いま風評被害と呼ばれているのも、とんでもない例で、まさに逆を信じちゃってるわけですね。たとえば、海外で問題になった「日本の製品は、放射能を含んでいる」っていうのは風評被害ですね。放射能を含んでいる物質は、確かに日本から来た可能性があるけれど、その逆は真ではない。それなのに「放射能ならば日本」と聞くと「日本ならば放射能」とやってしまう。このことは十分考えなければいけないと思います。同じように「中国製=悪質」というのも、かなりまずいことだと思います。
一方で、じゃあ、これができることのすばらしさって何だろう?──それは、厳密にロジカルな思考だけでは、何も新しい考えは生まれないということなんです。論理的に正しい推論の代表は演繹法ですね。これに対して帰納法というのがあります。卵が1パックあって、中の1つを割ったら腐っていた、もう1つ割ったら腐っていた、3つ目のも腐っていた……すると人間は「このパックの卵は全部だめかな」と思う。でも、他の卵が腐っていると考える論理的な根拠はないし、本当に腐っているかどうかは、すべて調べてみない限りわからないですよね。でも、私たちは自然と推論する。これが帰納です。この推論の源をたどれば「AならばB」であれば「BならばA」と考える人間の癖から来ている。サイエンスというのもおそらく、この勘違いがあるからこそ成立する学問なんです。
さらにこの帰納の一種で、示唆的な事実を選び取って仮説を構築する「アブダクション」という拡張的な推論形式があるんですけれども、人は小さな子供でもこのアブダクションやっちゃうんですよね。たとえば言語を覚えはじめのアメリカの子供は、動詞の過去形の背後にあるルールを勝手に推測して「-ed」を付けます。だから「make-made-made」などの不規則動詞を、「maked」などと言い間違えたりするんです。ということは、人の場合、教えられたから推論するんじゃなくて、かなり本能に近い部分でアブダクションの能力を持っていると考えることができます。
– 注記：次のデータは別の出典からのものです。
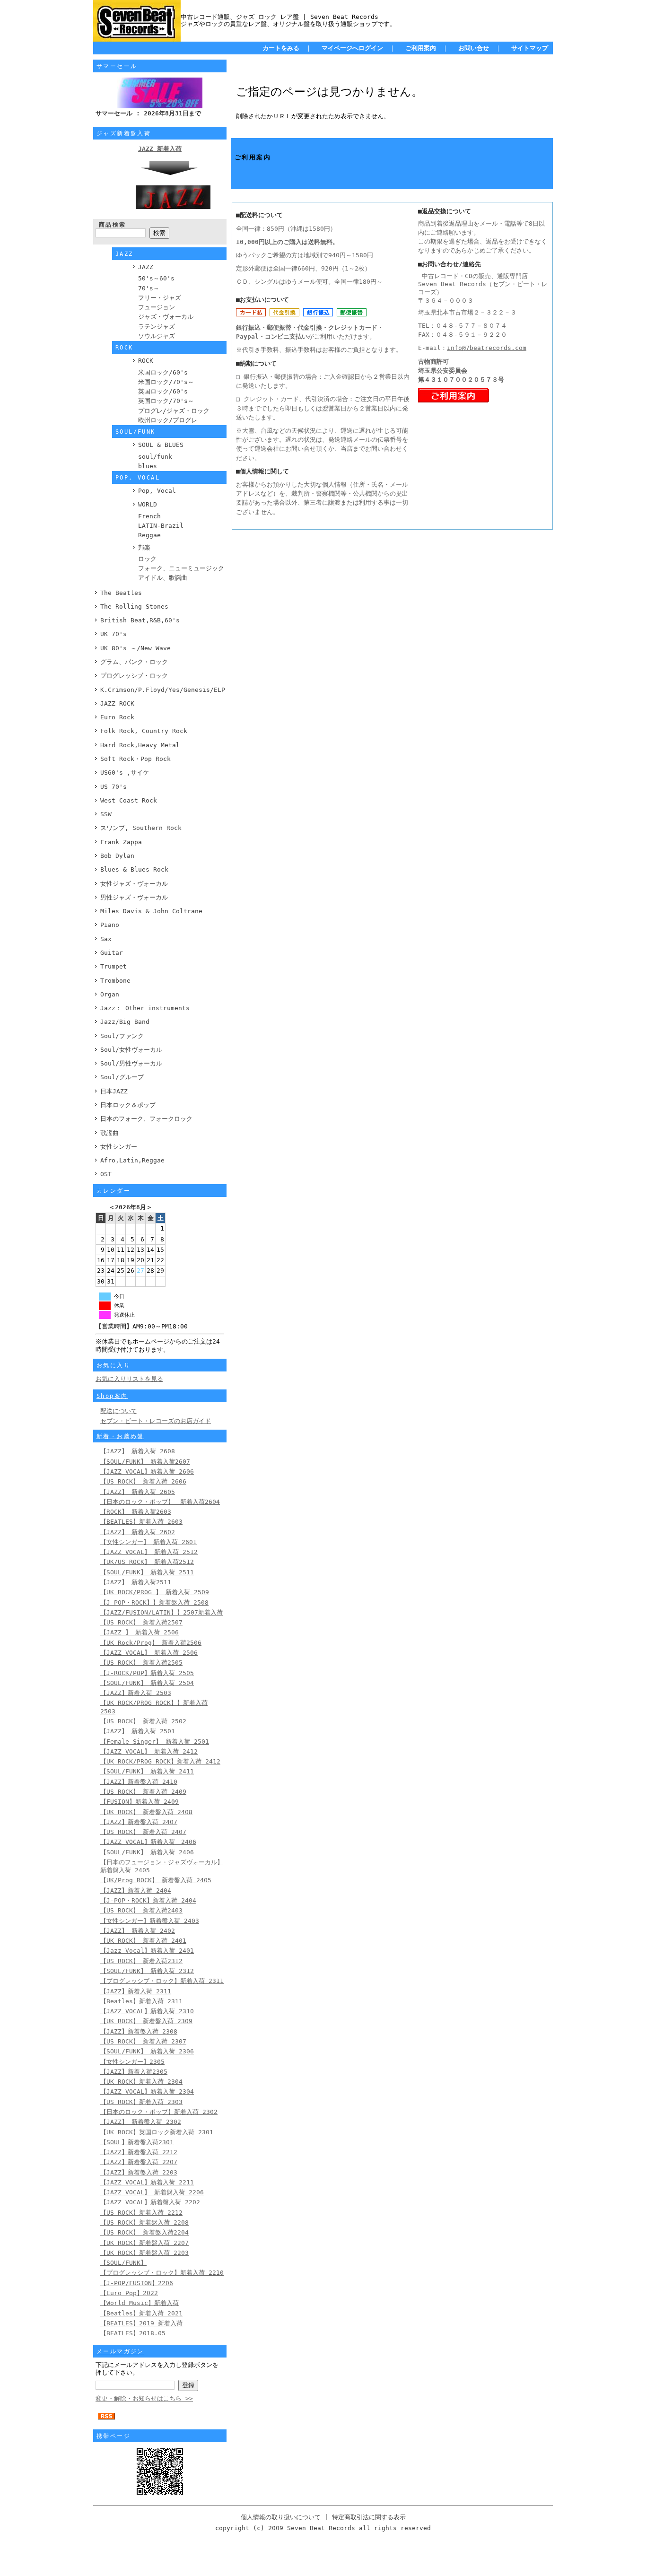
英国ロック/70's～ (166, 400)
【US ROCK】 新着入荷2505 (141, 1662)
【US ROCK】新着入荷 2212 (141, 2212)
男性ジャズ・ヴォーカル (134, 897)
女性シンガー (118, 1146)
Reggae (149, 535)
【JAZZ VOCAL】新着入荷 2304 (147, 2091)
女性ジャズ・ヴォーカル (134, 883)
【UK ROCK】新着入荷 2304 (141, 2081)
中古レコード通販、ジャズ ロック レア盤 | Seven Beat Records (279, 16)
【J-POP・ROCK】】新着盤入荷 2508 (154, 1602)
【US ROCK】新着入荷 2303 (141, 2101)
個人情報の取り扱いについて (281, 2517)
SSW (106, 814)
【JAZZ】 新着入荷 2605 (137, 1491)
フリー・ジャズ (159, 297)
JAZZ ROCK (117, 703)
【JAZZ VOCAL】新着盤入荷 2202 (150, 2202)
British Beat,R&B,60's (140, 620)
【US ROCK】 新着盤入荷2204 (144, 2232)
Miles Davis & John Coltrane (151, 911)
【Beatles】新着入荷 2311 (141, 2001)
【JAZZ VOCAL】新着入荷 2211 (147, 2182)
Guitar (111, 952)
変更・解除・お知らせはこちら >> (144, 2398)
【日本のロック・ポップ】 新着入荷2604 (160, 1501)
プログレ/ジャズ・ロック (174, 410)
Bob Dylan (117, 855)
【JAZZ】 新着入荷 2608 (137, 1451)
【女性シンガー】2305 (132, 2061)
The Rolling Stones (134, 606)
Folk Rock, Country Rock (143, 730)
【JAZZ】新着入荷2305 (133, 2071)
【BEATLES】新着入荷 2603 (141, 1521)
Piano (109, 924)
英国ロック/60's (163, 391)
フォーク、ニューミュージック (181, 568)
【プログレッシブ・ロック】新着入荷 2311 (162, 1980)
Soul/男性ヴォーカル (131, 1063)
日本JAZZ (114, 1091)
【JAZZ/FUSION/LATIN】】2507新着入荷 (161, 1612)
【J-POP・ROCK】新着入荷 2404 (148, 1900)
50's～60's (156, 278)
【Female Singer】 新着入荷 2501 (154, 1741)
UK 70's (113, 633)
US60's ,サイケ (124, 772)
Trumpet (113, 966)
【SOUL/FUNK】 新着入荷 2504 (147, 1682)
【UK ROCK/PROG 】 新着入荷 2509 (154, 1592)
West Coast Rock (128, 800)
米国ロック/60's (163, 372)
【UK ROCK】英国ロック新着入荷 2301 (156, 2132)
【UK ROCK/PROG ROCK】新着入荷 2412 (160, 1761)
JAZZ (145, 267)
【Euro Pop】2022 (129, 2293)
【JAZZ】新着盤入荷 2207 (138, 2162)
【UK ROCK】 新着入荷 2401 (143, 1940)
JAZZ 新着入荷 (160, 148)
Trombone (115, 980)
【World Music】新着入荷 (139, 2302)
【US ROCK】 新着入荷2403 (141, 1910)
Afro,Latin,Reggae (132, 1160)
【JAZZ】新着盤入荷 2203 (138, 2172)
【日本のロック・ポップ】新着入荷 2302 (159, 2111)
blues (147, 466)
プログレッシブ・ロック (134, 675)
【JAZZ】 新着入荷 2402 (137, 1930)
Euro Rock (117, 717)
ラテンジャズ (156, 326)
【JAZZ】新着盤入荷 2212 (138, 2152)
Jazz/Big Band (124, 1021)
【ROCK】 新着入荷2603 (135, 1511)
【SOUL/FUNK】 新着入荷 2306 (147, 2051)
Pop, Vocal (157, 490)
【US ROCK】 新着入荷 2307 (143, 2041)
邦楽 (144, 547)
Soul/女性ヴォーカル (131, 1049)
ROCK (145, 360)
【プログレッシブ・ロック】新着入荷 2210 (162, 2272)
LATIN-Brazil (160, 525)
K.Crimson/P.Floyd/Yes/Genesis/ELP (162, 689)
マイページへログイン (352, 48)
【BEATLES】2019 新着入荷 (141, 2323)
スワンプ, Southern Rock (141, 827)
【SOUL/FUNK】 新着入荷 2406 (147, 1852)
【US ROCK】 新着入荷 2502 (143, 1721)
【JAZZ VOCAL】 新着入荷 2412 (149, 1751)
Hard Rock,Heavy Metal (140, 745)
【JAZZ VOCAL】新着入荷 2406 (148, 1841)
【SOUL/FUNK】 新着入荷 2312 (147, 1970)
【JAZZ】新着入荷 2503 (135, 1692)
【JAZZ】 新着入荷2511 (135, 1582)
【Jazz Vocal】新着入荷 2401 (147, 1950)
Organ (109, 994)
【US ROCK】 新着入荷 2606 (143, 1481)
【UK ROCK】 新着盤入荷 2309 (146, 2021)
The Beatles (121, 592)
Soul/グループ (122, 1077)
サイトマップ (529, 48)
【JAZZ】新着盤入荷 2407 (138, 1821)
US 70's (113, 786)
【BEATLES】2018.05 (133, 2333)
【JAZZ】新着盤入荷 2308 (138, 2031)
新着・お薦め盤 (120, 1436)
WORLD (147, 504)
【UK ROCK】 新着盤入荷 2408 (146, 1812)
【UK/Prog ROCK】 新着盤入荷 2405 (155, 1880)
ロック (147, 558)
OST (106, 1174)
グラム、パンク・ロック (134, 661)
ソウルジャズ (156, 336)
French (149, 516)
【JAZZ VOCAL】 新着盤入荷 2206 (152, 2192)
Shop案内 (112, 1396)
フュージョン (156, 307)
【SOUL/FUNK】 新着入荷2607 (145, 1461)
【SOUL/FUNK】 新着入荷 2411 (147, 1771)
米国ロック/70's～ (166, 381)
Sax (106, 939)
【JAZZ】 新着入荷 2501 (137, 1731)
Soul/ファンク (122, 1035)
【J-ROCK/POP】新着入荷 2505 (147, 1673)
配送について (118, 1411)
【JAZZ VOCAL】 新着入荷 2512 (149, 1551)
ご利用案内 (420, 48)
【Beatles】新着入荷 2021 (141, 2313)
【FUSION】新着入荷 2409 (139, 1801)
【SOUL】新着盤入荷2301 (137, 2142)
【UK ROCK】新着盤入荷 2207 (144, 2242)
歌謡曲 (109, 1132)
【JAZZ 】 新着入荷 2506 (139, 1632)
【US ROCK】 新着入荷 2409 (143, 1791)
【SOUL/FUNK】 (123, 2262)
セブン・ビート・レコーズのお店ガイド (155, 1420)
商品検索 (112, 224)
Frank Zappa (121, 842)
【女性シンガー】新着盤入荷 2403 (149, 1920)
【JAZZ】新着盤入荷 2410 (138, 1781)
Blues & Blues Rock (134, 869)
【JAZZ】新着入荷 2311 (135, 1991)
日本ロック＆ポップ (128, 1105)
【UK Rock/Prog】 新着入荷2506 (150, 1642)
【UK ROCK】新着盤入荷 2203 (144, 2252)
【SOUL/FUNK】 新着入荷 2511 (147, 1572)
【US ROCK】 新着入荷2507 (141, 1622)
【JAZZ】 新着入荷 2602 (137, 1532)
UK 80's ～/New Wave (135, 648)
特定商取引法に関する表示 (369, 2517)
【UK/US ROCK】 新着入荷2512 (147, 1561)
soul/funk (155, 456)
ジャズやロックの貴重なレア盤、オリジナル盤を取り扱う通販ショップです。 (288, 23)
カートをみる (280, 48)
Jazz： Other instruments (145, 1008)
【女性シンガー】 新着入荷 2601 (148, 1542)
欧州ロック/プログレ (167, 420)
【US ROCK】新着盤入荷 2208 (144, 2222)
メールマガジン (120, 2351)
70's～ (148, 288)
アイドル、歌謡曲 (162, 577)
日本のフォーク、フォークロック (146, 1118)
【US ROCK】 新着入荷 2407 (143, 1831)
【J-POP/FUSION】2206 (136, 2283)
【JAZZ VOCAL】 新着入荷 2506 (149, 1652)
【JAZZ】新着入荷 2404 (135, 1890)
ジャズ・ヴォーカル (165, 316)
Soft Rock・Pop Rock (135, 758)
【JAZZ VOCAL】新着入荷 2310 (147, 2011)
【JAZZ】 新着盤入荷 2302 (140, 2121)
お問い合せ (473, 48)
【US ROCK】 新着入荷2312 (141, 1961)
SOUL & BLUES (160, 444)
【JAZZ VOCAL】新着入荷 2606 (147, 1471)
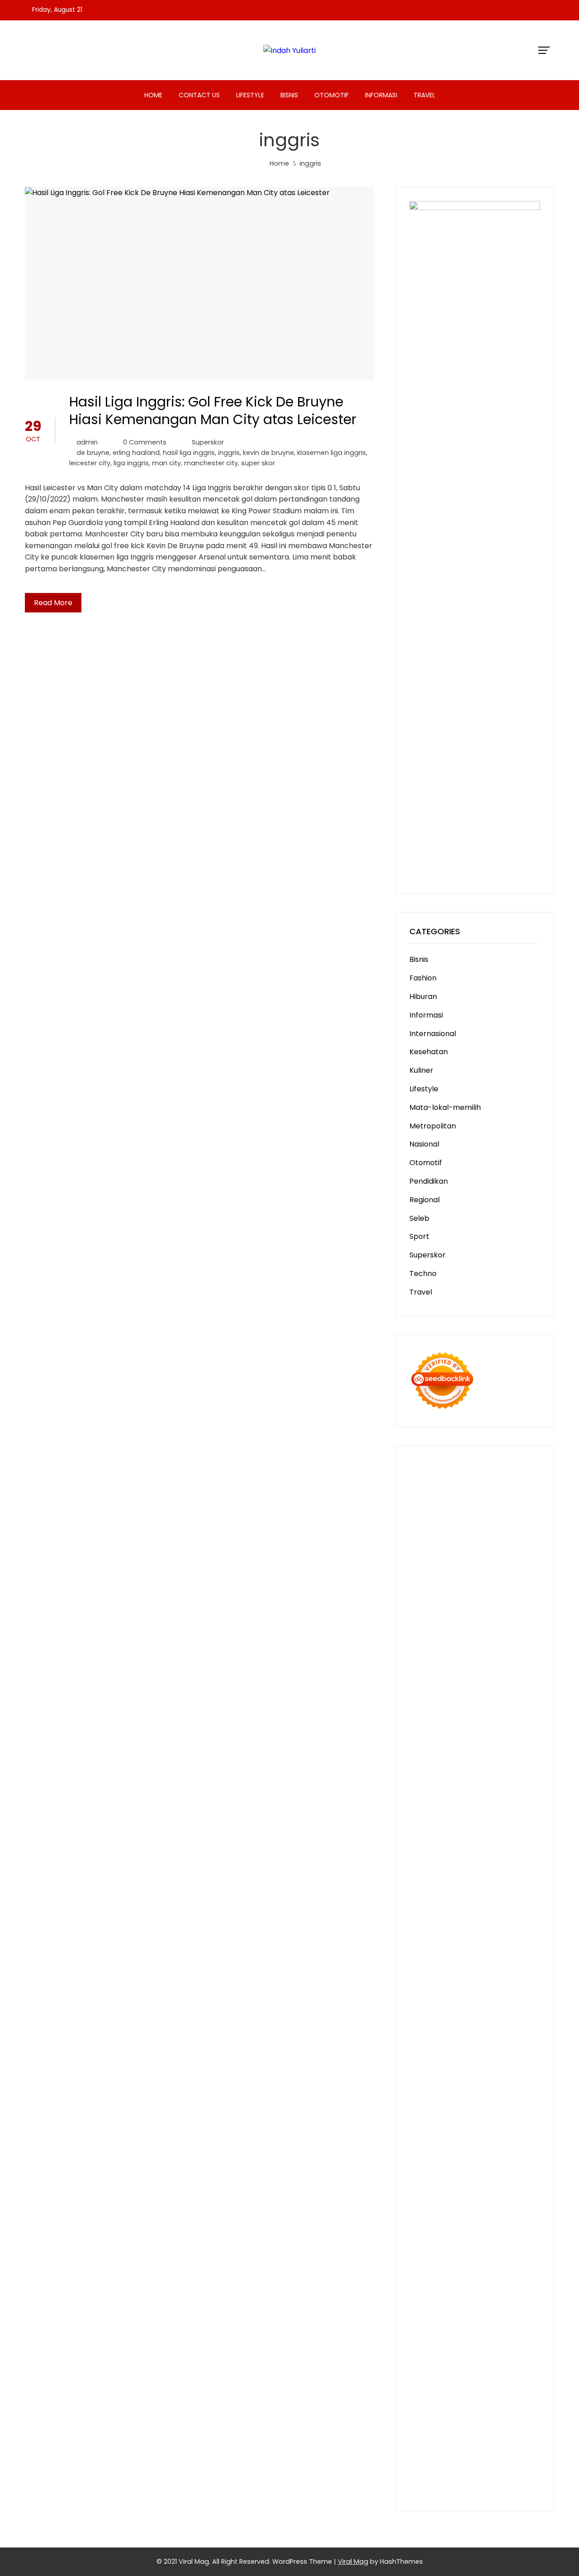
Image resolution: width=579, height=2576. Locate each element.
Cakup (475, 2334)
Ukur (466, 2368)
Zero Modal (450, 1534)
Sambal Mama (435, 1685)
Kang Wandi (430, 2160)
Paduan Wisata (482, 2241)
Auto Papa (451, 1581)
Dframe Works (452, 1546)
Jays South (428, 1662)
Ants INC (461, 1558)
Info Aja (448, 2264)
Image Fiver (482, 1477)
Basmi (503, 2299)
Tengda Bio (507, 1824)
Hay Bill (526, 2021)
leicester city (89, 463)
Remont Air (429, 2032)
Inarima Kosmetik (466, 1928)
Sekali (419, 2415)
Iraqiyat (442, 1870)
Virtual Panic (431, 1720)
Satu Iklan (473, 2229)
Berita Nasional (458, 2206)
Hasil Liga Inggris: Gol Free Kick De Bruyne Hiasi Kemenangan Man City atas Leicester (212, 410)
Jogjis (529, 1650)
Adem (420, 2345)
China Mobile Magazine (450, 1778)
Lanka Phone (432, 1488)
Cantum (447, 2334)
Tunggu (443, 2368)
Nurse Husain (478, 1720)
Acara (444, 2276)
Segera (522, 2403)
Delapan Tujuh (434, 1477)
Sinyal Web (506, 2206)
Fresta (461, 1662)
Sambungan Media (442, 2426)
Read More (53, 602)
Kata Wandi (453, 2148)
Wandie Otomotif (483, 2160)
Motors (422, 1465)
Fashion (423, 978)
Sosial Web (520, 2218)
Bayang (422, 2310)
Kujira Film (496, 1835)
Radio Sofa (427, 2125)
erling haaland (136, 452)
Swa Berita (470, 1627)
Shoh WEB (427, 1731)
さて、実はこのアブダクションができるってことが、人間の脳を特徴づけている再帰的な性質「リカージョン」と関係があります。このリカージョン、帰納・アブダクションを持ったから言語ができたのか、言語を持ったからリカージョンができるのかというのはわかりません……どちらかというと、私は言語以前かなと思っているんですけれどね。